NUSA TENGGARA TIMUR — Tentara Nasional Indonesia (TNI) bergerak cepat merespons bencana gempa bumi tektonik berkekuatan magnitudo 7,7 yang mengguncang kawasan Mbay, Kabupaten Nagekeo, Nusa Tenggara Timur (NTT). Guna mempercepat penanganan darurat dan penyaluran logistik, alutsista strategis berupa pesawat angkut berat C-130 Hercules dan Kapal Republik Indonesia (KRI) resmi dikerahkan ke lokasi terdampak.

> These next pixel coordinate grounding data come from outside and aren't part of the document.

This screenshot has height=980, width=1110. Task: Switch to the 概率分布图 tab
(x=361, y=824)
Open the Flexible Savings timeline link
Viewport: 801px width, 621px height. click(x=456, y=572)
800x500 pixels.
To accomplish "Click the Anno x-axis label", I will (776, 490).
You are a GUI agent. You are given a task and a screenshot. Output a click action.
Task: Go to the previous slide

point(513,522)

Langkah sigap ini diambil guna memastikan masyarakat di wilayah terisolasi mendapatkan bantuan medis serta bahan pangan secara instan. Kepala Pusat Penerangan (Kapuspen) TNI, Mayjen TNI Muhammad Nas, mengonfirmasi bahwa pengerahan armada militer tersebut bertujuan memperlancar mobilisasi personel, evakuasi warga, serta distribusi logistik secara terpadu.
“TNI menerjunkan armada Hercules dan KRI demi menyokong operasi kemanusiaan serta mendistribusikan kebutuhan darurat bagi para korban selamat secara optimal,” tegas Mayjen TNI Muhammad Nas dalam keterangan resminya.

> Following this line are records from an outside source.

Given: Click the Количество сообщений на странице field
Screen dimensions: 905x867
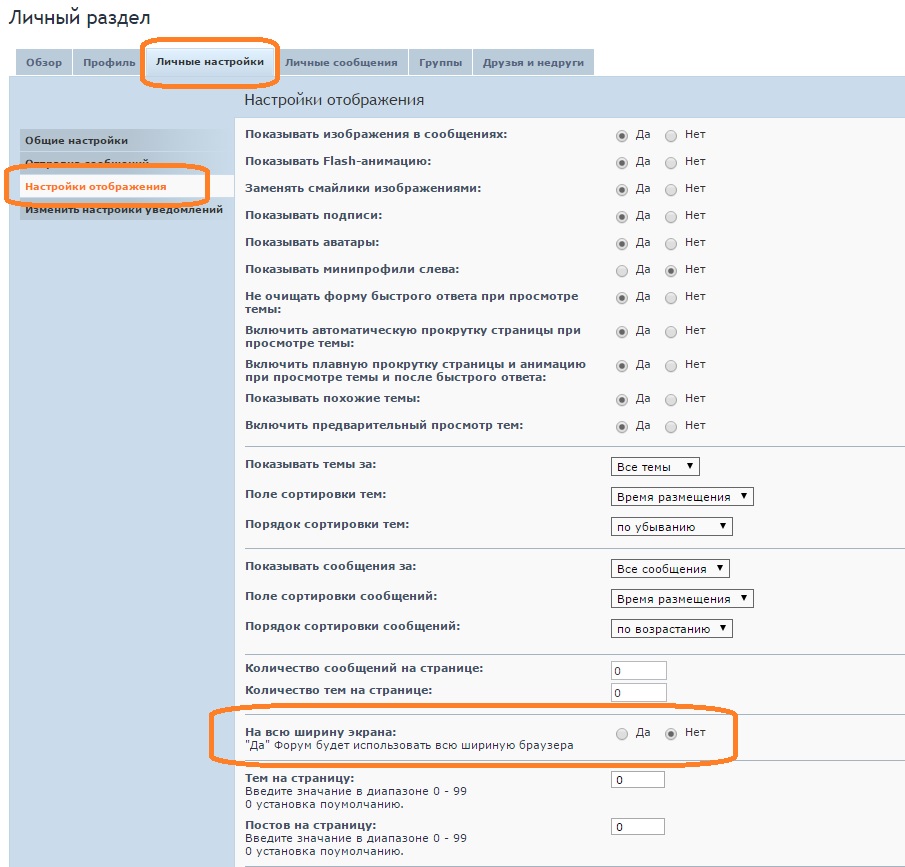Looking at the screenshot, I should (638, 671).
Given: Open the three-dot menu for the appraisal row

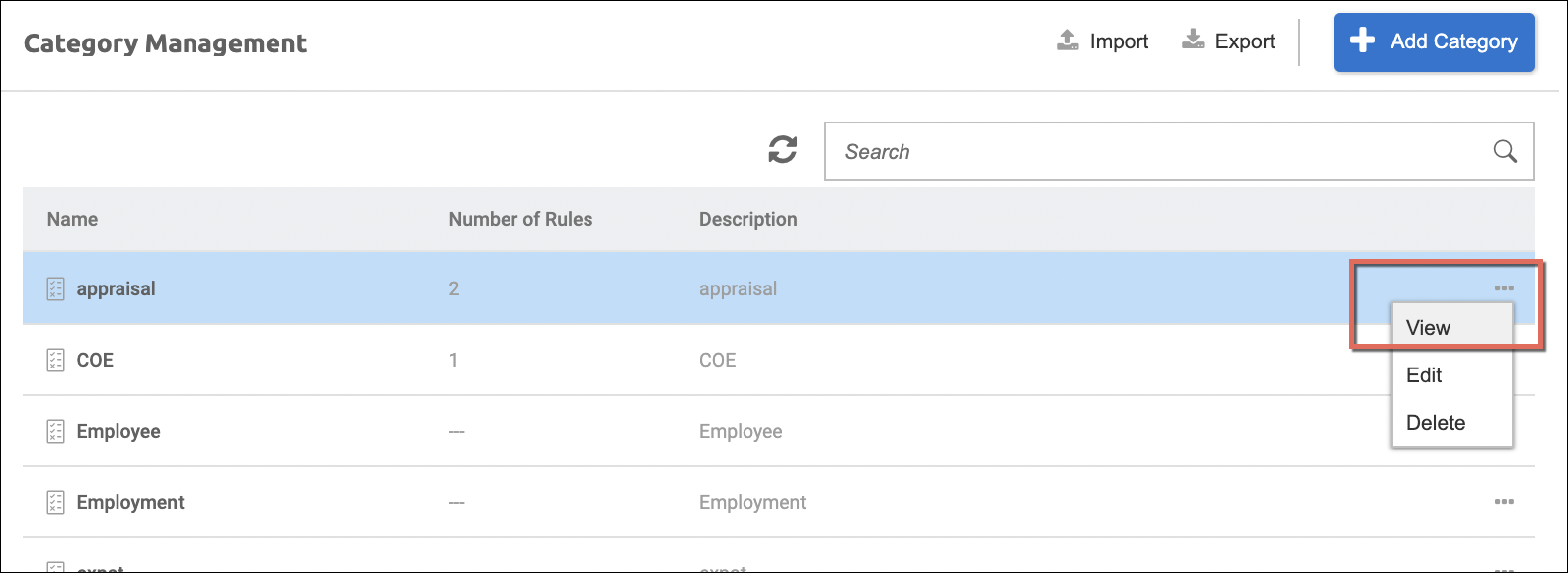Looking at the screenshot, I should (1503, 288).
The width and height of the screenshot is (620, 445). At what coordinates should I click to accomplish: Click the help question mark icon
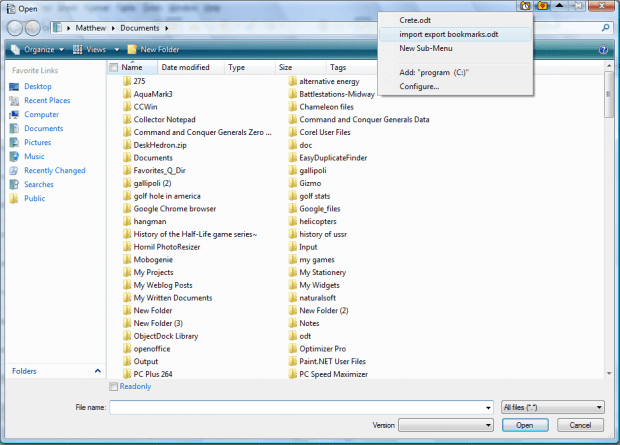click(x=603, y=49)
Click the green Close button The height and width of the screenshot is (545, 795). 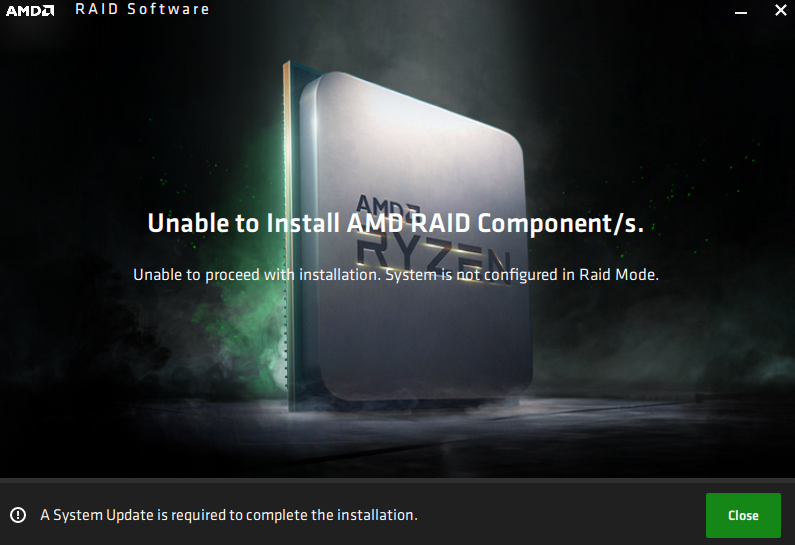click(x=743, y=515)
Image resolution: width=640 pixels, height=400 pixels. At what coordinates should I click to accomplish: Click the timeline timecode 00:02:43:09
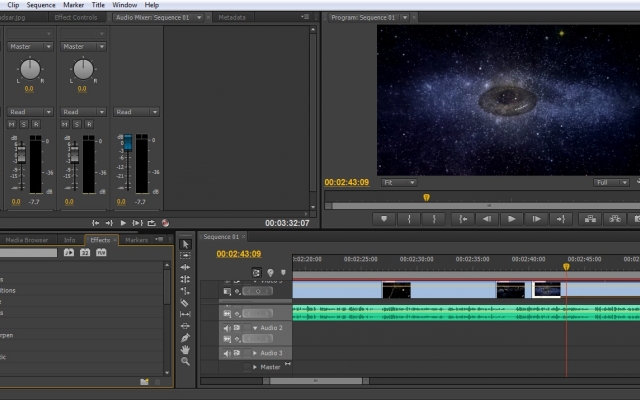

Selain armada udara dan laut, ratusan prajurit teritorial dari Kodim 1603/Sikka, Kodim 1612/Manggarai, Kodim 1602/Ende, Yonif Teritorial Pembangunan 834/WM, serta Lanal Maumere telah disiagakan di lapangan. Para prajurit berfokus pada pendirian fasilitas darurat, penyisiran puing bangunan, hingga pertolongan pertama bagi korban yang terluka.

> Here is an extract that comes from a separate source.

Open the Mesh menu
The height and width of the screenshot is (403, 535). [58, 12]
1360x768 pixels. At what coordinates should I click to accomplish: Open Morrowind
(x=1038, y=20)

Dampak Gempa dan Update Data Korban
Berdasarkan pemutakhiran data dari Badan Nasional Penanggulangan Bencana (BNPB), guncangan kuat ini telah mengakibatkan setidaknya 14 warga meninggal dunia. Sebaran korban jiwa teridentifikasi berada di Kabupaten Sikka sebanyak tiga orang, Kabupaten Manggarai enam orang, dan Kabupaten Manggarai Timur sebanyak lima orang.
Plt. Kepala Pusat Data, Informasi, dan Komunikasi Kebencanaan BNPB, Berton Panjaitan, menyampaikan bahwa belasan warga lainnya dilaporkan mengalami luka-luka. Selain itu, sekitar 2.000 penduduk terpaksa mengungsi ke tempat yang lebih tinggi guna mengantisipasi gempa susulan maupun dinamika gelombang di wilayah pesisir.
Sinergi lintas instansi antara TNI, BNPB, BPBD, Basarnas, dan Polri terus diperketat di lapangan. Pendataan menyeluruh masih dilakukan secara berkala seiring tim penyelamat menjangkau daerah-daerah yang terpelosok.